_Exercício curto 1_
Redigite sem nenhuma alteração a parte do trecho sobre o MPLA que vai de "A República Popular" até "e a divisão.", incluindo este último.

5 – Quando assumiu a liderança do MPLA, Agostinho Neto marxista-leninista e não-alinhado teve de se ver com uma corrente que não admitiu na altura os termos doutrinários, ideológicos e sócio-políticos conformes aos que seguiam seu curso nos países socialistas e nos de vanguarda do Movimento Não Alinhado (unindo seus esforços em confluência com a URSS), entrando em rutura com esse campo, que por seu turno se confrontava com o campo capitalista.

Esses acontecimentos divisionistas desenvolveram-se ao longo dos primeiros anos da década de 60 do século passado…

A República Popular da China entrou em rutura com a URSS e internamente, no MPLA, houve a imediata repercussão nos posicionamentos da corrente de Viriato da Cruz, o que coincidiu com os reflexos também dessa cisão no contexto africano e no então Zaíre, onde o MPLA tinha instalado suas estruturas.

A afirmação duma vanguarda progressista no MPLA teve então de ser feita sobre brasas, com importantes custos humanos, por que de outro modo seria a fragilização do próprio MPLA como uma organização moderna de Luta de Libertação Nacional, que cairia na vulgaridade submissa dum etno-nacionalismo, como era a UPA/FNLA, sem que em África houvesse inteligência e capacidade suficiente de manobra para contrariar a tendência para a confusão e a divisão.

O carácter neocolonialista do poder instalado na então Leopoldville, o carácter etno-nacionalista que instrumentalizava a UPA/FNLA a ponto de a tornar vulnerável à inteligência norte-americana (e até aos interesses e manipulações do colonialismo português) e o carácter da dissidência de Viriato da Cruz no âmbito da rutura maior do campo socialista, fragilizou o MPLA que foi expulso do Zaíre, afastado da fronteira com Angola (próximo possibilitaria levar a cabo a guerrilha de modo muito mais eficaz, no quadro dos pressupostos da sua Luta) e sujeito a uma prova de fogo que implicou a procura urgente em termos de sobrevivência de muitos dos seus dirigentes e quadros, dando o salto para a outra margem do rio Congo.

Salvou a Luta de Libertação Nacional, nessa época de “Vitória ou Morte”, o MPLA liderado pelo marxista-leninista e não-alinhado Agostinho Neto e a existência dum governo progressista instalado no poder em Brazzaville, do outro lado do rio Congo e face a Leopoldville, assim como o fato de Brazzaville ser àquela época, a par de Dar es Salam, um centro privilegiado de inteligência da também não-alinhada revolução cubana em África, mobilizados que já estavam por outro lado os esforços cubanos no apoio ao Movimento de Libertação em 1965, desde logo na perspetiva da passagem pelo terreno duma guerrilha sob a liderança do próprio Che (apesar da rápida deriva neocolonial do Zaíre, depois do assassinato de Patrice Lumumba)!

Chegar a Brazzaville significava substantivamente para o MPLA uma vitória… ficar em Leopoldville seria a morte!

Quantos terão pago com a própria vida a impossibilidade de atravessar o rio Congo?

O que isso terá implicado na passagem à clandestinidade de muitos membros e simpatizantes do MPLA no Zaíre?

_Dados do exercício_

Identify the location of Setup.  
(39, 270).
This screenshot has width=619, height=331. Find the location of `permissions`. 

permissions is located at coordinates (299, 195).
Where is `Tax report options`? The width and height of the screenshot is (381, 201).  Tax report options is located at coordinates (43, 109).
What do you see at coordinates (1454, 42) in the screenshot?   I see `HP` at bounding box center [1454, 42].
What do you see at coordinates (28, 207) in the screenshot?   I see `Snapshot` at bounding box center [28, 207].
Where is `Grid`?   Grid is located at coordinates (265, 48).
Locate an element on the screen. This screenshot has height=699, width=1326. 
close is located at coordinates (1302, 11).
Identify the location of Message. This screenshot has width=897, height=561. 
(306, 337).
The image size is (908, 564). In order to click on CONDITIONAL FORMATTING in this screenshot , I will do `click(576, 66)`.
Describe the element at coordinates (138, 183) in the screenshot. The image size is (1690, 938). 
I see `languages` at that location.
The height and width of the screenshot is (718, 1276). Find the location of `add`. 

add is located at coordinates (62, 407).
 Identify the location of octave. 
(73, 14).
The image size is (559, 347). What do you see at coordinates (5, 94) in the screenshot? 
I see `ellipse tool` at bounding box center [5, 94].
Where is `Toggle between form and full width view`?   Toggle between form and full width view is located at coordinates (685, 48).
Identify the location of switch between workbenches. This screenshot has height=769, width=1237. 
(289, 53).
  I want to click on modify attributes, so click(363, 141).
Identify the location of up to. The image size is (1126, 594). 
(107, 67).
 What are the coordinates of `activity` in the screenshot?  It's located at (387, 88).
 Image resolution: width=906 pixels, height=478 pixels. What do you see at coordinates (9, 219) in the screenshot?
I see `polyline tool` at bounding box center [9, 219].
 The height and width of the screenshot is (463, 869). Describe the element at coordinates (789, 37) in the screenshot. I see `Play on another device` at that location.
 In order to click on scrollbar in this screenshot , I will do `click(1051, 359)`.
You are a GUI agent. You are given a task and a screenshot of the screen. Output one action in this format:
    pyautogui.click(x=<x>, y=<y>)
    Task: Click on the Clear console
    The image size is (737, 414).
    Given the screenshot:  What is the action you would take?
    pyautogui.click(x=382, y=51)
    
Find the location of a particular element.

_Exercício curto 2_
Nas linhas de dados, reescreva as linhas desde a que contém "What are the" até a que contém "center [9, 219].", inclusive, trocando "activity" por "history" e mantendo todo o resto igual. Apresente somente essas linhas.

_Resposta completa 1_
A República Popular da China entrou em rutura com a URSS e internamente, no MPLA, houve a imediata repercussão nos posicionamentos da corrente de Viriato da Cruz, o que coincidiu com os reflexos também dessa cisão no contexto africano e no então Zaíre, onde o MPLA tinha instalado suas estruturas.

A afirmação duma vanguarda progressista no MPLA teve então de ser feita sobre brasas, com importantes custos humanos, por que de outro modo seria a fragilização do próprio MPLA como uma organização moderna de Luta de Libertação Nacional, que cairia na vulgaridade submissa dum etno-nacionalismo, como era a UPA/FNLA, sem que em África houvesse inteligência e capacidade suficiente de manobra para contrariar a tendência para a confusão e a divisão.

_Resposta completa 2_
 What are the coordinates of `history` in the screenshot?  It's located at (387, 88).
 Image resolution: width=906 pixels, height=478 pixels. What do you see at coordinates (9, 219) in the screenshot?
I see `polyline tool` at bounding box center [9, 219].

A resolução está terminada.